Sears 4Q profits fall 13.6%

Don Hogsett, January 22, 2001

HOFFMAN ESTATES, IL — Stung by a weak Christmas season and a dip in its big credit business, Sears, Roebuck and Co., the nation's second-largest retailer, reported that fourth-quarter profits before one-time items fell by 13.6 percent, to $639 million from $740 million last year.

And with pressure from a $251 million restructuring charge to cover the cost of closing 89 stores and eliminating 2,400 jobs, and another $224 million to cover bad consumer debt, net income was dragged down by 40.3 percent, to $442 million from $740 million.

Swimming upstream against a soft economy and a consumer conditioned to wait for after-Christmas bargains, retail sales edged up by 2.4 percent, to $9.2 billion from $9.0 billion last year. But U.S. same-store sales advanced a slender 0.9 percent. Offsetting the modest improvement at retail, credit revenues declined by 4.6 percent, to $1.1 billion from $1.3 billion last year, as consumers reduced their Sears card debt and the company introduced a new Gold MasterCard at a low introductory rate.

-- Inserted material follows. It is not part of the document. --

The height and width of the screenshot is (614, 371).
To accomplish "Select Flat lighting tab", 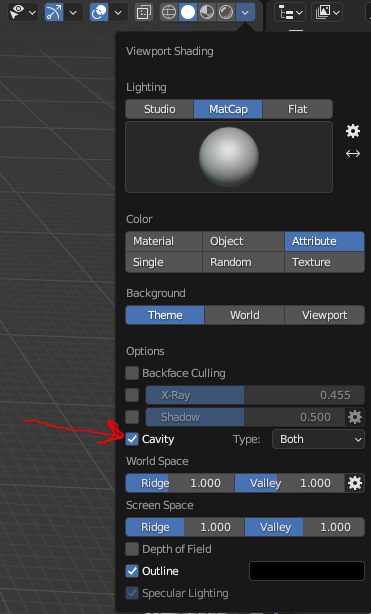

With same-store sales virtually flat and margins thinning out, operating profits for the retail business dropped off by more than a third, 37.1 percent, to $452 million from $719 million a year ago. Credit profits declined by 15.2 percent, to $357 million from $421 million.

A bright spot, said Alan Lacy, chairman and ceo, was the company's new home format, The Great Indoors, which recorded "strong" same-store gains in the holiday quarter. "In soft lines, strong performances in footwear and housewares, and solid increases in cosmetics and fragrances and fine jewelry were offset by soft apparel results."

Going forward, Lacy said, "given the slowing economic environment, 2001 will be a challenging year, particularly in the first half."